Pierfrancesco Maran (S&D) e Carlo Ciccioli (Ecr) a confronto sulle sfide della transizione, tra dazi, investimenti e sovranità produttiva

Mentre giganti come Volkswagen annunciano tagli storici, il dibattito politico si infiamma: le attuali politiche industriali sono la soluzione o parte del problema? Pierfrancesco Maran (Pd/S&D) e Carlo Ciccioli (FdI/Ecr) a confronto sulle sfide della transizione, tra dazi, investimenti e sovranità produttiva hanno evidenziato possibilità e limiti del Vecchio Continente durante la puntata di “Lavori in corso”, formato Adnkronos in diretta dal Parlamento europeo a Strasburgo. Ecco la direzione da prendere per salvare l’industria, secondo i due eurodeputati.

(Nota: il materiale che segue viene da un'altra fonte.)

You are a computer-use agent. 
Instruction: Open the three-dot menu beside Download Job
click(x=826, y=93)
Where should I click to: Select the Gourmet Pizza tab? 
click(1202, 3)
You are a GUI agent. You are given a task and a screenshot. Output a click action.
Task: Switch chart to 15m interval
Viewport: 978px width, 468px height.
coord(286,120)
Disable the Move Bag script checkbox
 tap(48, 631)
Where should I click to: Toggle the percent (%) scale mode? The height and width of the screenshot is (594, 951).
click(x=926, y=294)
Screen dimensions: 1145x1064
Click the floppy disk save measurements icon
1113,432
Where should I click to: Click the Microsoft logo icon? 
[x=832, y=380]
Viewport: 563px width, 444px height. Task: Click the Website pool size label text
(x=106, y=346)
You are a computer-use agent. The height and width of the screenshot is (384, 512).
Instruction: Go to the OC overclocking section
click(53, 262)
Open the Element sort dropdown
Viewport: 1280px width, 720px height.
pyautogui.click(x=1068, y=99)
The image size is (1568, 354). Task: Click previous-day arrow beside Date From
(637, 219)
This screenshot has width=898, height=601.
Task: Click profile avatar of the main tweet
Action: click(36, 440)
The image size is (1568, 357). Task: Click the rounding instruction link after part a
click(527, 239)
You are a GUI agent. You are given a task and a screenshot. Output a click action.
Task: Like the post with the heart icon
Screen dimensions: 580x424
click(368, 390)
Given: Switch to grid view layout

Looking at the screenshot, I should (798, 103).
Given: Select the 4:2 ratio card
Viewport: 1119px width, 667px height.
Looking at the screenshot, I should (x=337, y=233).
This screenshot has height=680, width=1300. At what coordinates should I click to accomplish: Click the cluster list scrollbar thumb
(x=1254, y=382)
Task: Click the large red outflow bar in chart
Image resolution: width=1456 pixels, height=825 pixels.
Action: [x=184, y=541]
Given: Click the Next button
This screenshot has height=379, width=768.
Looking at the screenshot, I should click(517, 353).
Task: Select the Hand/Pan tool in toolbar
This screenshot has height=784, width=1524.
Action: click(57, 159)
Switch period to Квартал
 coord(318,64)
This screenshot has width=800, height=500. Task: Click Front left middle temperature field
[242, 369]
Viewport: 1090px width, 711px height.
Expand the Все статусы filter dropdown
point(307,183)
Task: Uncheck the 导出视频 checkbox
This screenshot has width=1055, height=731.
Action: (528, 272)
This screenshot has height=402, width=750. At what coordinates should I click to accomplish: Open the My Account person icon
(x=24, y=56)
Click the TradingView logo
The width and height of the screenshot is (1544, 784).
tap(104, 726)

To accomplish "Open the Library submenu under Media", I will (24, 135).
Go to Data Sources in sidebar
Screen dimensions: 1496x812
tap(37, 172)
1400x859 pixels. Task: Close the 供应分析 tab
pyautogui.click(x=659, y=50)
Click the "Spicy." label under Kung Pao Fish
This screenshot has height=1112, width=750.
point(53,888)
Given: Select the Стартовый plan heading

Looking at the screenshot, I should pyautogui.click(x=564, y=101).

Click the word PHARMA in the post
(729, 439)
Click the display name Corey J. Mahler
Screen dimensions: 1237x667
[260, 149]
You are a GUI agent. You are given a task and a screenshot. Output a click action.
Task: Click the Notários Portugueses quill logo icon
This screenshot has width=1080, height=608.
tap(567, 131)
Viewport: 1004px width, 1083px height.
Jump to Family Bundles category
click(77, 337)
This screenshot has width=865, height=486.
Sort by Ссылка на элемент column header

L’automotive europeo al bivio

L’industria automobilistica europea, per decenni fiore all’occhiello dell’economia dell’Ue, sta attraversando una fase di profonda incertezza. I segnali sono inequivocabili: dai 100.000 tagli annunciati da Volkswagen alla riduzione della capacità produttiva di altre storiche fabbriche, la tendenza negativa appare ormai strutturale. In questo scenario, il dibattito si sposta sulle responsabilità delle politiche Ue, sulla revisione degli obiettivi di decarbonizzazione al 2035 e sulle strategie per difendersi dalla concorrenza asiatica.